The kernel density plot can be implemented in Stata by use of twoway kdensity or the ggplot2 package in R with geom_density or SAS densityplot.

## Recommendations for multiple continuous outcomes

### Scatterplot matrix

#### Plot description

Multiple scatterplots of continuous outcomes arranged in a matrix, each display the relationship between values at two different time points—for example, baseline values along the horizontal axis and the participant’s maximum value over follow-up along the vertical axis (fig 1, supplement 2 fig A10). The dashed lines represent the boundary between normal and abnormal thresholds.

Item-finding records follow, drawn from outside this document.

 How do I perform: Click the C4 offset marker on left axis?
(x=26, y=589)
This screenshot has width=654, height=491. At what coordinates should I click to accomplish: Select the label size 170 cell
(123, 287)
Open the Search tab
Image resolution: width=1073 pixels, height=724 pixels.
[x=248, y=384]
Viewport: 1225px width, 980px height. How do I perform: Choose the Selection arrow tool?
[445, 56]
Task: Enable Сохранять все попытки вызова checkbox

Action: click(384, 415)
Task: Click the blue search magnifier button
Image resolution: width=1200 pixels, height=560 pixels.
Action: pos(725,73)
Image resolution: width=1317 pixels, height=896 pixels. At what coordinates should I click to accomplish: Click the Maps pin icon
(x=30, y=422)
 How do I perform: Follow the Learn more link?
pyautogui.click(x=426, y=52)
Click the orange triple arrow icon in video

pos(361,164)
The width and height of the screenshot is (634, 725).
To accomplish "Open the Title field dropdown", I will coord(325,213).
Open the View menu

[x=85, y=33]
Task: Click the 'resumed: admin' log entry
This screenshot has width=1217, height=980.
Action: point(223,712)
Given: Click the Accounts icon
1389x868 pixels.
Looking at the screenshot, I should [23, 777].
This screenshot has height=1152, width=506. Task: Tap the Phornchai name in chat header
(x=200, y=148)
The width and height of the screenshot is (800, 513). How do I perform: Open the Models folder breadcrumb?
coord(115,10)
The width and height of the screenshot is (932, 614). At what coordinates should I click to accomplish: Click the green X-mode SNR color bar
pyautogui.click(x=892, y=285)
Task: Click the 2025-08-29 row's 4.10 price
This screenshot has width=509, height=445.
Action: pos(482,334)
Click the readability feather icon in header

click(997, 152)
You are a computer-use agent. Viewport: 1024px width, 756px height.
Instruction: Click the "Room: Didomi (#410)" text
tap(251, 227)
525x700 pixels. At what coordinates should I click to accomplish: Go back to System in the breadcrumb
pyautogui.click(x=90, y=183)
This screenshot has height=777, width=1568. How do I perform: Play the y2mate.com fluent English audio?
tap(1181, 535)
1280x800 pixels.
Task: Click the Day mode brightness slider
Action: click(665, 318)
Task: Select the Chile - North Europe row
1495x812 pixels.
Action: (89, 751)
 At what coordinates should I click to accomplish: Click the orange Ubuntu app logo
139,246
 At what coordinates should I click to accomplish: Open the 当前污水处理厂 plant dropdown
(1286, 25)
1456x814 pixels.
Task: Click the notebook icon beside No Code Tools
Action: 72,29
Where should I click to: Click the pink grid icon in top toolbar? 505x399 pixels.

#### Implementation and interpretation

In our example, where a higher threshold is worse, participants of most concern would be in the top left quadrant (ie, participants’ baseline values were normal and are now abnormal) and the participants who have improved would be in the bottom right (ie, participants’ baseline values were abnormal and are now normal). If more participants from the intervention group than control group were in the top left quadrant this would be cause for concern. In figure 1, slightly more participants in the placebo group (n=4) had higher alanine transaminase (ALTs) when receiving treatment compared with baseline in contrast with participants in the mepolizumab group (n=2).

#### Recommendation

The scatterplot matrix is recommended in an exploratory setting to identify any outliers or patterns of interest. We suggest labelling outlying values with a participant identifier, as shown in figure 1, to assess if one or more participants have abnormal measurements across outcomes. This could be useful to monitor participants in ongoing studies and might also help to raise signals for potential adverse drug reactions in final analyses.

#### Possible adaptations

This plot could be used to explore two continuous measures at any time point over study follow-up. Variations in symbol style and colours should be used to help separate overlapping measurements between groups. Reference lines could be included to indicate both upper and lower limits of normal for each outcome.

#### Limitations

This plot presents several visual problems. Use of solid colours results in occlusion, making it difficult to distinguish individual points; transparency options could help with this issue.

#### Software

Scatterplots are easily implemented as standard plots across the variety of statistical packages. For example, use of twoway scatter in Stata to produce the individual plots and the graph combine command or use of the grc1leg command to produce the scatterplot matrix.

#### Areas for further development

Among the visualisations considered for displaying multiple time-to-event outcomes, the options available were judged to be poor. Although multiple Kaplan-Meier plots could be used to display information on a limited number of prespecified events of interest, a gap remains in how to visualise multiple time-to-event outcomes simultaneously on the same plot. We discussed the development of novel plots in this setting and we will pursue this in future work.